- Kategori
- Haber
Oğuz Yorulmaz'ın annesi haykırıyor!

- Bir döneme damgasını vuran ilişkilerdi.
- Ve kapanıp gitti!
- Acaba kapanıp gitti mi?
- Gitmiyor işte.
- Kapanmıyor.
- Ve bir şekilde ülke gündemine oturuyor.
- Abdullah Gül Ermenistan’a gitsin mi?
- Gitse ne olur?
- Gitmese ne olur?
- Ama biz yüzümüzü başka bir tarafa çevirelim.
- Ve bakalım Oğuz Yorulmazın annesi ne diyor?
- “Oğlumu kullanıp, bir kenara attılar. Doksan dört tane cinayet işlettirdiler. Ve en sonunda oğlumu da öldürdüler”.
- Oğuz Yorulmaz kim mi?
- Susurluk hadisesinin aktörlerinden.
- Oğuz Yorulmaz.
- Ayhan Çarkın.
- Ercan Ersoy.
- Hatırladınız mı bu isimleri?
- Bir de bunların başı vardı.
- İbrahim Şahin.
- Hani şu memleket için kurşun atan vatan perverler.
- Yani efendim.
- Her biri Özel Harekâtçı olan polis memurları.
- Ve Özel Harekât Dairesi Başkan Vekili.
- Başlarıydı.
- Ne diyordu İbrahim Şahin beyefendi?
- “Doksan taneden fazla operasyona katıldım ve birçok terörist öldürdüm”.
- Neden bunu söyleme gereksinimi duymuştu İbrahim Şahin?
- Çünkü efendim Abdullah Çatlı beyefendi ile bir düğünde resimleri çekilmişti.
- Ve devletin önemli bir biriminde görevli bir şef, bir kanun kaçağı ile aynı karede yer alıyordu?
- Abdullah Çatlı ile aynı karede resimleri yayınlanınca, Abdullah Çatlı’yı tanımadığını söyledi.
- Sonrasında, ele, yüze bulaşan açıklamalar.
- İnkârlar.
- Ve o dönemde, bu şahsiyetler sayesinde çok şey öğrendik.
- Yedikleri haltların neler olduğunu aleni bir şekilde gördük.
- Ve geldik bu günlere.
- Özel Harekâtçı Polis Memuru Oğuz Yorulmazın annesi haykırıyor.

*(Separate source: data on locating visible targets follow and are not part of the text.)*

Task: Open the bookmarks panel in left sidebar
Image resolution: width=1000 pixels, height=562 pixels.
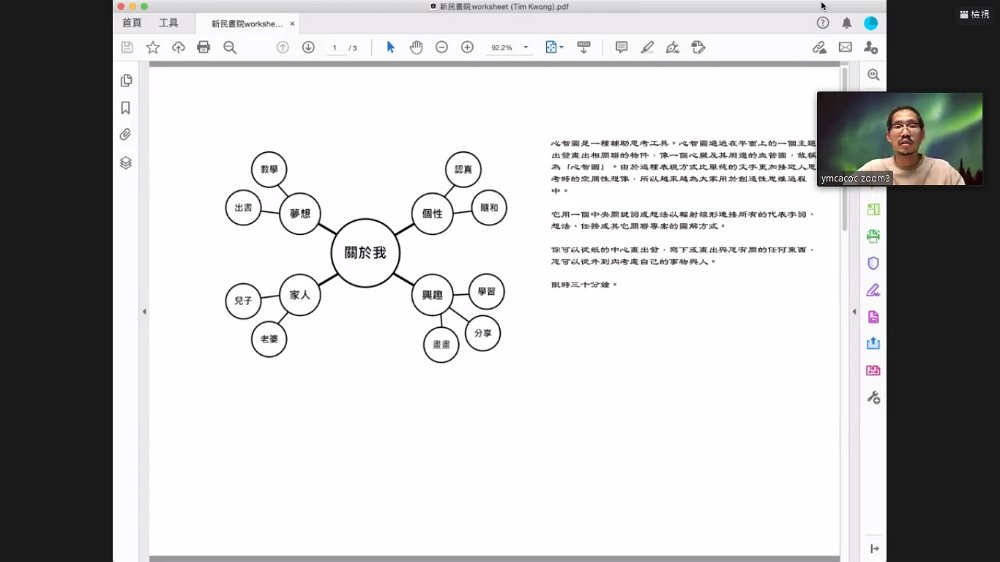Action: coord(126,108)
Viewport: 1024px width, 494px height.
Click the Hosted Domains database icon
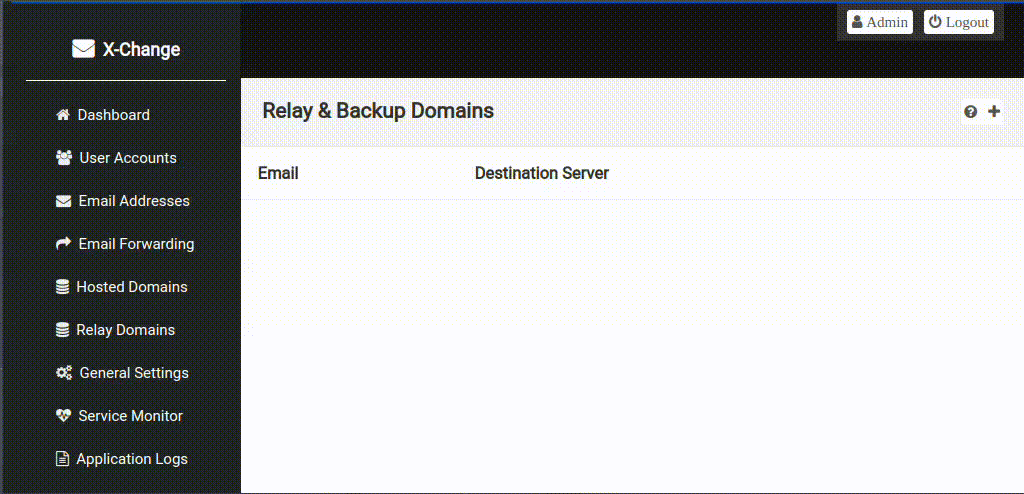(x=62, y=287)
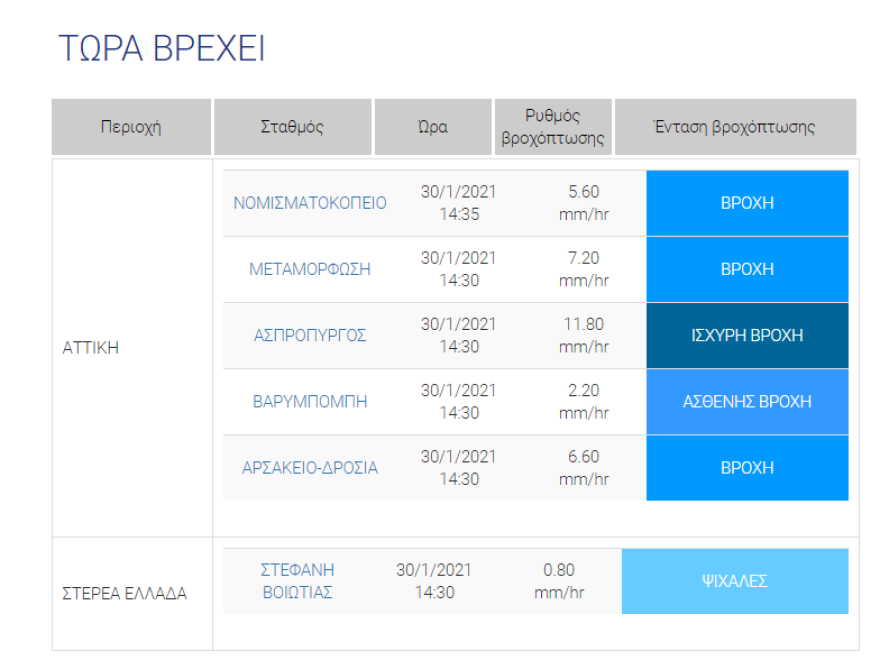880x660 pixels.
Task: Open the ΝΟΜΙΣΜΑΤΟΚΟΠΕΙΟ station link
Action: tap(310, 203)
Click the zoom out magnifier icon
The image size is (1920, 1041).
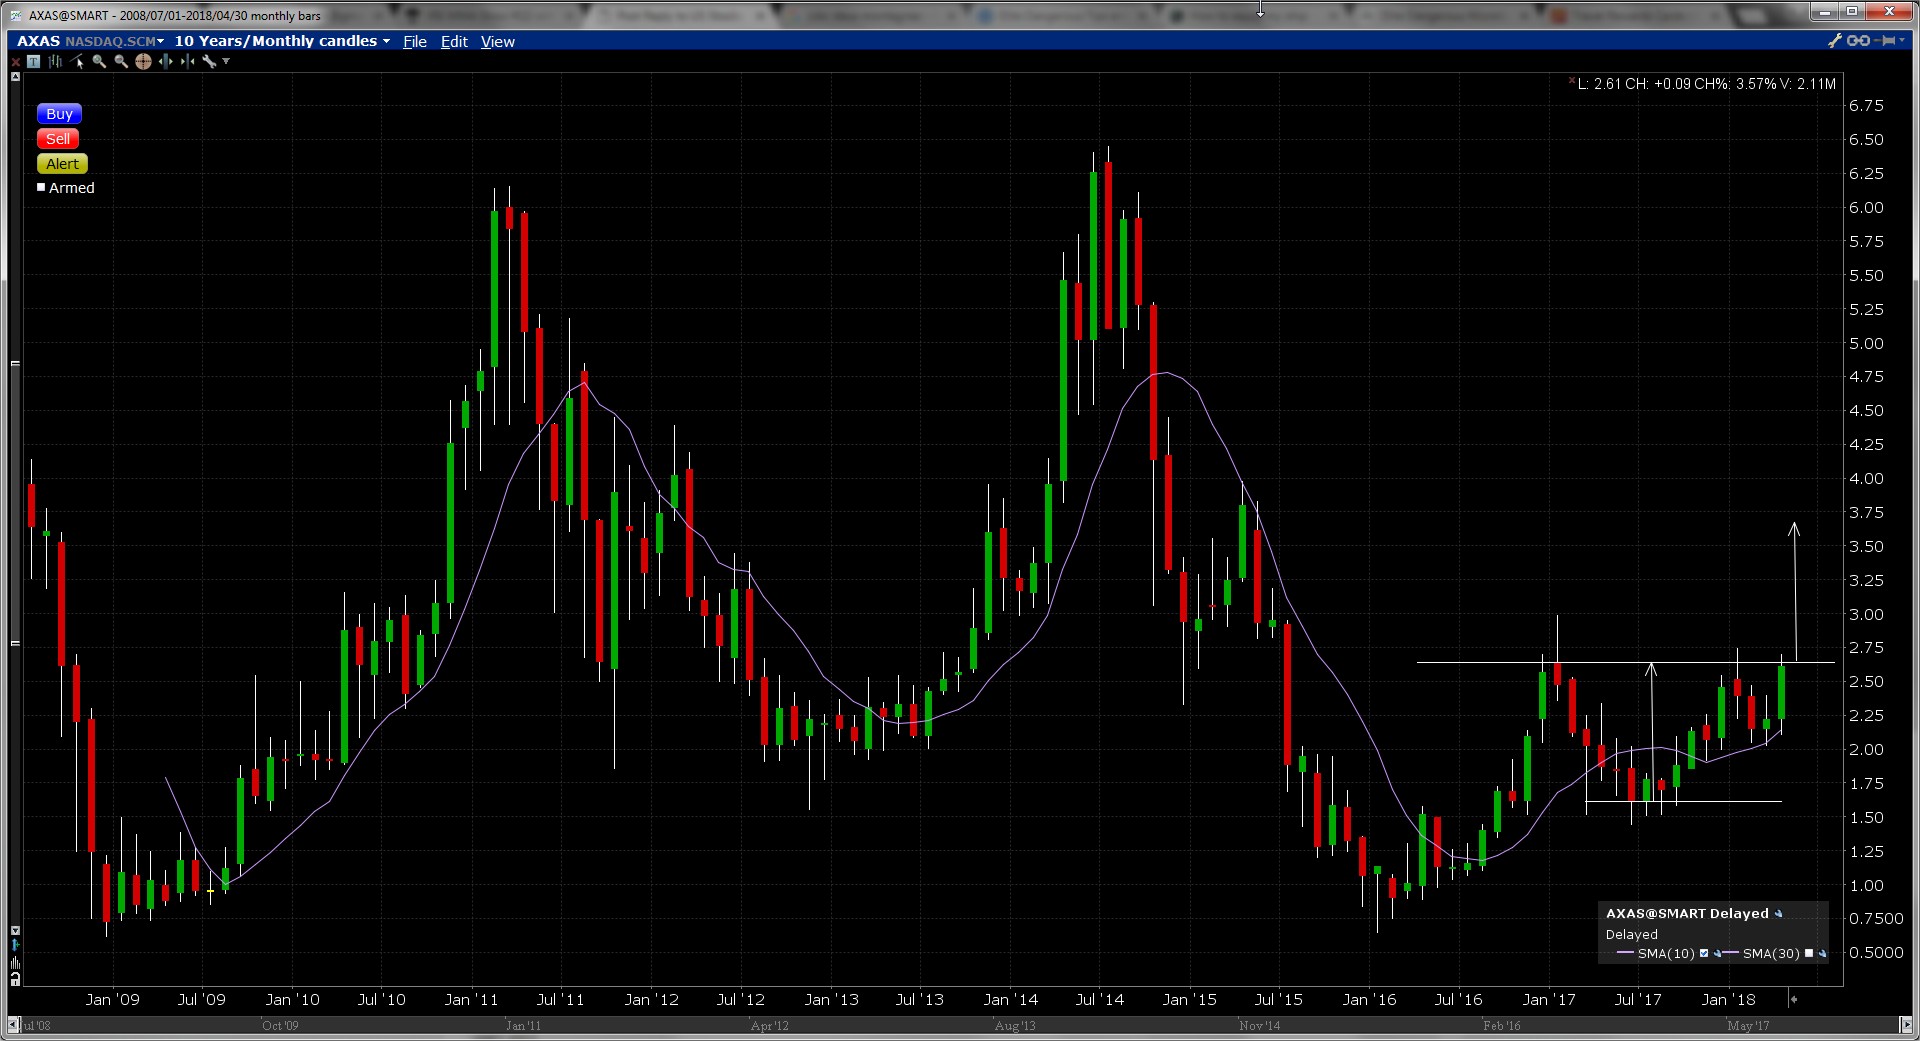coord(121,61)
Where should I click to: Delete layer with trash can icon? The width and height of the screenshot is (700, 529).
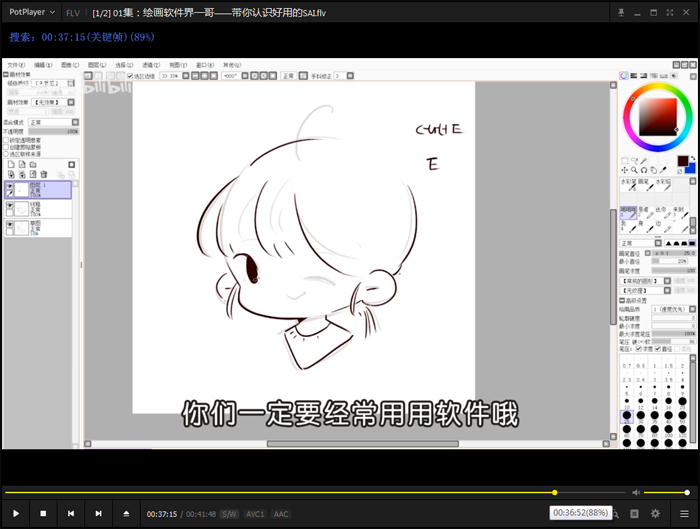[44, 174]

- “Oğluma bir sürü cinayet işlettirip bir kenara attılar”.
- Doğru söze ne denir?
- Bu işlerin sonu budur.
- Bir kenara atılmak.
- Bir kenara atılmakla da kurtulmak mümkün değil.
- Bu işlere bulaşanı eceline terk ederler mi?
- Etmediler.
- Ve Oğuz Yorulmazı 2005 yılında öldürdüler.
- Şimdi annesi bas bas bağırıyor.
- “Ben oğlumu devlete memur verdim. Ama devlet çeteci yaptı oğlumu. Başlarında Veli Küçük vardı?”
- Hadi bakalım.
- Anne Nurhan Yorulmaz başka isimler de sayıyor.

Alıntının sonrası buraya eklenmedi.